* Task brief
In the listing, substitute "drop-down list" for "dropdown" throughout the stretch from the line containing "Task: Open the font family dropdown" through the line containing "Click the 保存". Reproduce only those lines, leaving everything else unchanged.

------------------------

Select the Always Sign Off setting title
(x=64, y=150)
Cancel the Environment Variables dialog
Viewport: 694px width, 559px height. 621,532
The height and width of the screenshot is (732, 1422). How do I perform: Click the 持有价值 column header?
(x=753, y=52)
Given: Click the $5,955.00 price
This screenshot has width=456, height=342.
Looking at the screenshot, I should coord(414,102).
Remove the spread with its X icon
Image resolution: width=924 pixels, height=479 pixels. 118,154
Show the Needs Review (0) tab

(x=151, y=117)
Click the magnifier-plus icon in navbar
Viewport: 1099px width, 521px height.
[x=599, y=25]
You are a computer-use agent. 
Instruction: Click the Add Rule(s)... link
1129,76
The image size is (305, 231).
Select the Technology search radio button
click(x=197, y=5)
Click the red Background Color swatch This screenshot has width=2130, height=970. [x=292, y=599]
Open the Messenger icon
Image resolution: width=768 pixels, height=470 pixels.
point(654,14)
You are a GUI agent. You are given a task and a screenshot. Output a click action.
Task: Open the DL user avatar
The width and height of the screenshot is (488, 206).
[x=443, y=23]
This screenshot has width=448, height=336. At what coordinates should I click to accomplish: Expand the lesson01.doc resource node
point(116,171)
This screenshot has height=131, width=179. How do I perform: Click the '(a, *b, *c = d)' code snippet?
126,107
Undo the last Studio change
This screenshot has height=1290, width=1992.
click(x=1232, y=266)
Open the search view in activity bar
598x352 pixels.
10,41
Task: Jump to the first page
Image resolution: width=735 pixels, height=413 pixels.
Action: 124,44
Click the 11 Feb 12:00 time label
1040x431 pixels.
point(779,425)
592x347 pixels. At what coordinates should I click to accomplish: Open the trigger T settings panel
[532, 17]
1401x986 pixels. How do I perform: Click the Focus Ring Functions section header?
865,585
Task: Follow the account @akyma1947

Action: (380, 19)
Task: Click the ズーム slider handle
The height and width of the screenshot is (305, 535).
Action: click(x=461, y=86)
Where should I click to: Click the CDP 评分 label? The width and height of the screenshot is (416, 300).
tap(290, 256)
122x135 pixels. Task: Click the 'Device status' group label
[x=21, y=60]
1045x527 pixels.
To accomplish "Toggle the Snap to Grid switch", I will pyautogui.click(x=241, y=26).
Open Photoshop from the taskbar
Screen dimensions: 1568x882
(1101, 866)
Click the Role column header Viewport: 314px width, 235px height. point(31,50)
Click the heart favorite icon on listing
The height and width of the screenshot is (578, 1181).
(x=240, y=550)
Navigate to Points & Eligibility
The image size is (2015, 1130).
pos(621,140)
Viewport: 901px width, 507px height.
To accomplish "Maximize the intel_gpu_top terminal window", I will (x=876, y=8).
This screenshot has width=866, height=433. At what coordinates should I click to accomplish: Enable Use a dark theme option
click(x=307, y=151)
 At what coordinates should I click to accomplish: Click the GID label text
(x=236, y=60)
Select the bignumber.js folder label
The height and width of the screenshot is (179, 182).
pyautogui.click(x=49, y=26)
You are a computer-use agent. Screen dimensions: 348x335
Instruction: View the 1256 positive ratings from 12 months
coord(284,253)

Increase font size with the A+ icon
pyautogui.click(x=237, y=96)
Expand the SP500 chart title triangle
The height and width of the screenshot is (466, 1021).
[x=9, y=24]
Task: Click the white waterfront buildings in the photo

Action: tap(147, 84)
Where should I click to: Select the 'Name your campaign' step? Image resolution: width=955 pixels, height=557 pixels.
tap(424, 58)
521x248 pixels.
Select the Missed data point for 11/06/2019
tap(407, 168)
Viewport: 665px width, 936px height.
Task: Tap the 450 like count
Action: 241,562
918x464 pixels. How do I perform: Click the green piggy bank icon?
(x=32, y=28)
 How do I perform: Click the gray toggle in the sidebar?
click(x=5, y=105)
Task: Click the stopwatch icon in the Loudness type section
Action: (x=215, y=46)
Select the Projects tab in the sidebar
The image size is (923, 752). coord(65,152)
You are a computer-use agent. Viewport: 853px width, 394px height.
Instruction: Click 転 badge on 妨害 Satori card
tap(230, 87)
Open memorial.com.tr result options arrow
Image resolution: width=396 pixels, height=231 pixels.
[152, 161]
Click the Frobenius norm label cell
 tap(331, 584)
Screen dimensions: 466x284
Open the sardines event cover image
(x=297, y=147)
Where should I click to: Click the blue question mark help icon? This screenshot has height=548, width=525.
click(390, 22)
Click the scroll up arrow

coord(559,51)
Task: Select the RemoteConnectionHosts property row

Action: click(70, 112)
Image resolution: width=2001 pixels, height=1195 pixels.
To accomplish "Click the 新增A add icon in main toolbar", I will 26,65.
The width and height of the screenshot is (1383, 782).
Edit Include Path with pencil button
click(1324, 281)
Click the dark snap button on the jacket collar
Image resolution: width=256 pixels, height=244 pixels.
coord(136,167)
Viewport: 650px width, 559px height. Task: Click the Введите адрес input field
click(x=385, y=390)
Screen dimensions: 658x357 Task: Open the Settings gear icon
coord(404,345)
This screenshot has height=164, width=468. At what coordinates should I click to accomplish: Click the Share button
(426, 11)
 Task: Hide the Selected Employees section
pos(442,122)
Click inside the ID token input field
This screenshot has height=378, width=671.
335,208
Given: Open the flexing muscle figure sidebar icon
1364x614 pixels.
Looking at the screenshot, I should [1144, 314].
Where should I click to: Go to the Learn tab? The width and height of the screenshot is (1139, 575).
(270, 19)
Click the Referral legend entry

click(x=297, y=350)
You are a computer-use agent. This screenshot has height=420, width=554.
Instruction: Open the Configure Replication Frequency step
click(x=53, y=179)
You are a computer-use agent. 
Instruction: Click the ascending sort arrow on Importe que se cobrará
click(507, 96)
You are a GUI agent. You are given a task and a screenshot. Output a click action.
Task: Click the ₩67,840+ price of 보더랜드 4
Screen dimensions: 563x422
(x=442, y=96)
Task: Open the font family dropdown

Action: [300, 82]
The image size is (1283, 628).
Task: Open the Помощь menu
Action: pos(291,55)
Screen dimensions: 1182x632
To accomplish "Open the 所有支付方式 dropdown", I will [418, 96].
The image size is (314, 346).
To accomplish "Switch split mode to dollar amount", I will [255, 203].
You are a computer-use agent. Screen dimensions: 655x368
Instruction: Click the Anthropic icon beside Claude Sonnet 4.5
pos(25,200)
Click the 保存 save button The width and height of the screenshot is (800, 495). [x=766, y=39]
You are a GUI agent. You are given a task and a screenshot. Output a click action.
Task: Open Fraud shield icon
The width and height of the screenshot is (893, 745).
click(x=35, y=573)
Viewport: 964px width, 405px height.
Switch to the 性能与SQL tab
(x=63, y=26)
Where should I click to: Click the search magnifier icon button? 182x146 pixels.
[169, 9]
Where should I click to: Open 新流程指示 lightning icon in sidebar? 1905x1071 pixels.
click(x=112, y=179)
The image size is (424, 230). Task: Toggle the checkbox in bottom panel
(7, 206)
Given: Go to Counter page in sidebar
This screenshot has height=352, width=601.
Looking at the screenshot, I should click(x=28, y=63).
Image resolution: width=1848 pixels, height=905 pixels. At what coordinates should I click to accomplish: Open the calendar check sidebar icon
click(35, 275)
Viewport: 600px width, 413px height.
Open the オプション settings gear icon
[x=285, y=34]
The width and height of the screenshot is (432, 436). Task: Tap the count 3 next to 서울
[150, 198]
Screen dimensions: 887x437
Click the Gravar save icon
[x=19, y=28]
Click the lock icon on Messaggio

------------------------

* Result
Task: Open the font family drop-down list

Action: [300, 82]
The image size is (1283, 628).
Task: Open the Помощь menu
Action: pos(291,55)
Screen dimensions: 1182x632
To accomplish "Open the 所有支付方式 drop-down list", I will [418, 96].
The image size is (314, 346).
To accomplish "Switch split mode to dollar amount", I will [255, 203].
You are a computer-use agent. Screen dimensions: 655x368
Instruction: Click the Anthropic icon beside Claude Sonnet 4.5
pos(25,200)
Click the 保存 save button The width and height of the screenshot is (800, 495). [x=766, y=39]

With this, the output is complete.